[Consigne] Relevez tous les pays nommés dans le texte sur les grossistes en médicaments vétérinaires, en citant chacun une seule fois.

Les grossistes basés en France sont autorisés, contrôlés et inspectés par l'Agence française du médicament vétérinaire (Anses-ANMV). Cette autorisation nationale est valable dans l'UE [art. 99]. Avec l'autorisation délivrée par l'agence française, Alcyon, Centravet, Coveto et d'autres distributeurs en gros, pourront livrer des médicaments belges en Belgique, néerlandais aux Pays-Bas, germaniques en Allemagne, italiens en Italie… sans y être autorisés par les autorités nationales de ces pays de destination.
La réciproque est évidemment vraie. Les grossistes autorisés en Espagne, en Italie, en Belgique, aux Pays-Bas ou en Pologne… pourront aussi livrer les ayants droit basés en France sans être autorisés, contrôlés ou inspectés par l'Agence française.
Le nouveau règlement européen exige que les grossistes soient basés et autorisés dans un pays de l'Union Européenne pour livrer des ayants droit basés dans les autres pays de l'UE. Un grossiste basé dans un pays tiers ne peut pas livrer de médicaments à un ayant droit en Europe.

[Lignes issues d'un jeu de données]
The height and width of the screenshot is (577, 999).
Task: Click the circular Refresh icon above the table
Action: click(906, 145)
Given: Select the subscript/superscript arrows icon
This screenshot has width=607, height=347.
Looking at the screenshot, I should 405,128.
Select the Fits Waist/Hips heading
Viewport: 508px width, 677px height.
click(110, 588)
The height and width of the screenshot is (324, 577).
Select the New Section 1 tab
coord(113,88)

--

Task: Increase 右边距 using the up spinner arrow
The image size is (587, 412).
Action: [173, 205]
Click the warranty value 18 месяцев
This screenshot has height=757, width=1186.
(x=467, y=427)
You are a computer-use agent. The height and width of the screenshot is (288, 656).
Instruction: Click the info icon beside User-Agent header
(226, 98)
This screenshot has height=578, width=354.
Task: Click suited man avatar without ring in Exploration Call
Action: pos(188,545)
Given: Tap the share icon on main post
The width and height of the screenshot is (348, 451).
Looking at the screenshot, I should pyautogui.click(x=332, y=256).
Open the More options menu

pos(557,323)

* * *

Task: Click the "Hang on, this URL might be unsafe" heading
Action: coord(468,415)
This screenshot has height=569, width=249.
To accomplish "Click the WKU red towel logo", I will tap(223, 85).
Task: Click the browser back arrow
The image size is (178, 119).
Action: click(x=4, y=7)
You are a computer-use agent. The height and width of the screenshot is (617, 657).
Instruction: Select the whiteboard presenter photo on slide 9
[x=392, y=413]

[Corrigé] France, Belgique, Pays-Bas, Allemagne, Italie, Espagne, Pologne